Sur l'effet de serre dû aux pays émergents et industrialisés: La question se pose : que vont faire les pays non responsables de l'augmentation de l'effet de serre avec l'argent qui va leur être octroyé à tiitre de compensation? Vont-ils iinvestir cet argent dans les EnR, comme les éoliennes, les panneaux PV, le biogaz ou la biomasse ? Ou bien investir dans l'épuration et la désalinisation de l'eau ( avec un système de récupération du sel solide pour éviter la toxicité de la saumure)?Ou bien investir dans la reforestation à grande échelle? Auront-ils les moyens de peser sur les entreprises dévastatrices délocalisées chez eux responsables d'une pollution anarchique épouvantable des eaux et des terres ?
Sur le débat du 1,5° : Les pays moins développés ne sont pas responsables. Ils ne peuvent que demander aux autres de bien vouoir faire le nécessaire pour leur éviter des catastrophes climatiques.

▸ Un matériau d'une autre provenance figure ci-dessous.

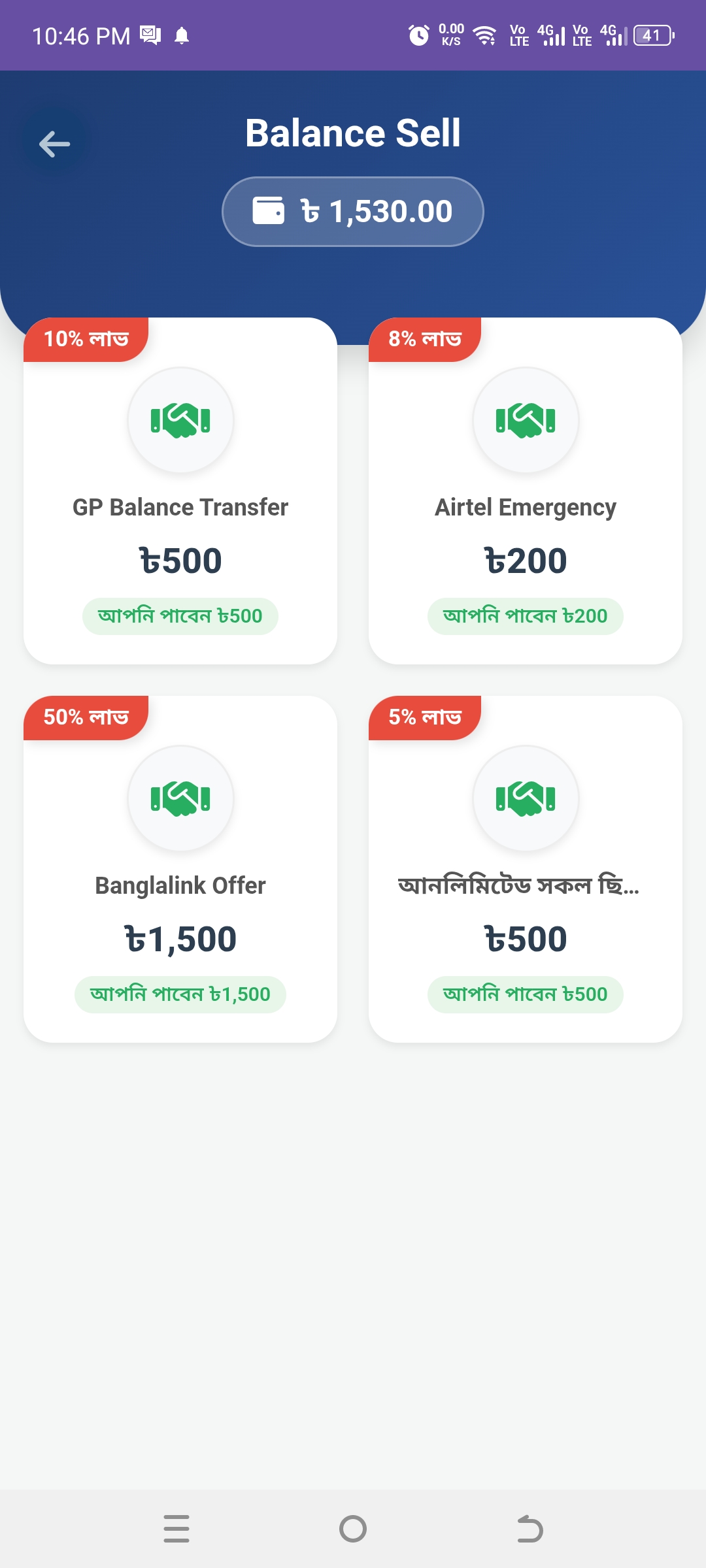Tap handshake icon on the 5% লাভ card
This screenshot has height=1568, width=706.
[x=526, y=798]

En un mot, tout cet argent promis est-il vraiment donné? à qui? pourquoi faire?Et son usage et les investissements vraiment contrôlés? On peut aussi se demander ,au vu de l'endettement faramineux de certains pays industrialisés si ces financements ne seraient pas mieux placés pour les aider à changer leur systèmes énergétiques afin qu'ils réduisent leur pollution plutôt que de faire de la pollution carbonée un gigantesque marché et de financer les conséquences plutôt que les causes?